SUMMARYIn one aspect of the disclosure, a system for measuring physical material properties of a plurality of samples includes a three-axis robotic structure for moving the target to a desired position in a three-dimensional space, a piezoelectric millimeter cantilever sensor mounted on the three-axis robotic structure, the piezoelectric millimeter cantilever sensor configured to have at least one electrical parameter as a function of its physical environment, and a controller coupled with the three-axis robotic structure. The controller is configured to instruct the three-axis robotic structure to position the millimeter cantilever sensor at a first position over a first well including a first fluid sample. The controller is further configured to instruct the three-axis robotic structure to lower the piezoelectric millimeter cantilever sensor into the first fluid sample, and instruct the three-axis robotic structure to retract the piezoelectric millimeter cantilever sensor from the first fluid sample and move the piezoelectric millimeter cantilever sensor over a second position over a second well including a second fluid sample. The controller is further configured to instruct the three-axis robotic structure to lower the piezoelectric millimeter cantilever sensor into the second fluid sample.
In some embodiments, the controller is further configured to measure at least one electrical parameter associated with the piezoelectric millimeter cantilever sensor when the piezoelectric millimeter cantilever sensor is lowered into each of the first fluid sample and the second fluid sample. In some embodiments, the controller is further configured to measure a first set of electrical parameters associated with the piezoelectric millimeter cantilever sensor after instructing the three-axis robotic structure to lower the piezoelectric millimeter cantilever sensor into the first fluid sample, determine that a value of at least one electrical parameter from the set of electrical parameters is in a steady state, and based on determining that the value is in a steady state, instruct the three-axis robotic structure to retract the piezoelectric millimeter cantilever sensor from the first fluid sample. In some embodiments, the controller is configured to determine that the value of the at least one electrical parameter from the set of electrical parameters is in the steady state based on determining that a rate of change of the value of the at least one electrical parameter from the set of electrical parameters is below a threshold value.
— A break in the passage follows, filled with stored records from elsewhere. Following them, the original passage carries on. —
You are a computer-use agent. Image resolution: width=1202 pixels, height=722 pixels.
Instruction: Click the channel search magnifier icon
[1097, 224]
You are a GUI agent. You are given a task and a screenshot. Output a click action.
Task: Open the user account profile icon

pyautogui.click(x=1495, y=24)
In some embodiments, the controller is further configured to prior to instructing the three-axis robotic structure to move the piezoelectric millimeter cantilever over the second position over the second well, instruct the three-axis robotic structure to lower and retract the piezoelectric millimeter cantilever sensor into a third well having a washing fluid. In some embodiments, the controller is further configured to determine that a value of at least one electrical parameter after instructing the three-axis robotic structure to retract the piezoelectric millimeter cantilever sensor from the first fluid sample, determine that the value of the at least one electrical parameter is below a threshold value, and based on determining that the value of the at least one electrical parameter is below the threshold value, instruct the three-axis robotic structure to lower the piezoelectric millimeter cantilever sensor into the third well having the washing fluid.
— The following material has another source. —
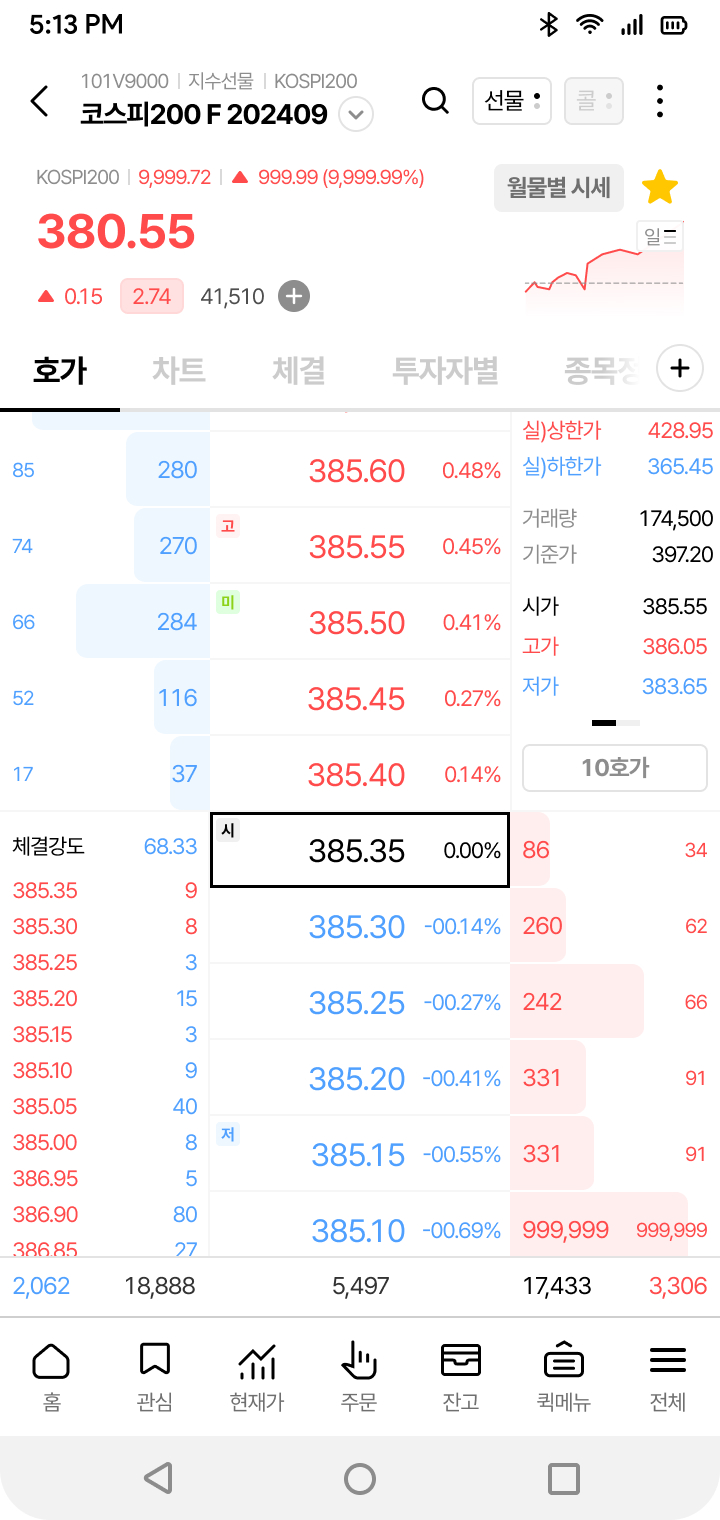Image resolution: width=720 pixels, height=1520 pixels.
Task: Open the search magnifier icon
Action: pos(435,101)
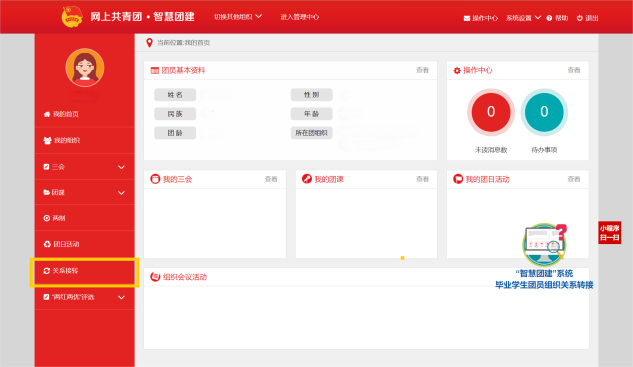Click the user avatar portrait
In some embodiments, the controller is further configured to repeatedly measure a value of at least one electrical parameter associated with the piezoelectric millimeter cantilever sensor after instructing the three-axis robotic structure to lower the piezoelectric millimeter cantilever sensor into the first fluid sample, and instruct the three-axis robotic structure to stop lowering the piezoelectric millimeter cantilever sensor into the first fluid sample upon determining that the value of the at least one electrical parameter is less than a submersion threshold value. In some embodiments, the system further includes a well plate including a plurality of wells, including the first well and the second well, each well of the plurality of well having an opening that can accommodate at least a portion of the piezoelectric millimeter cantilever sensor.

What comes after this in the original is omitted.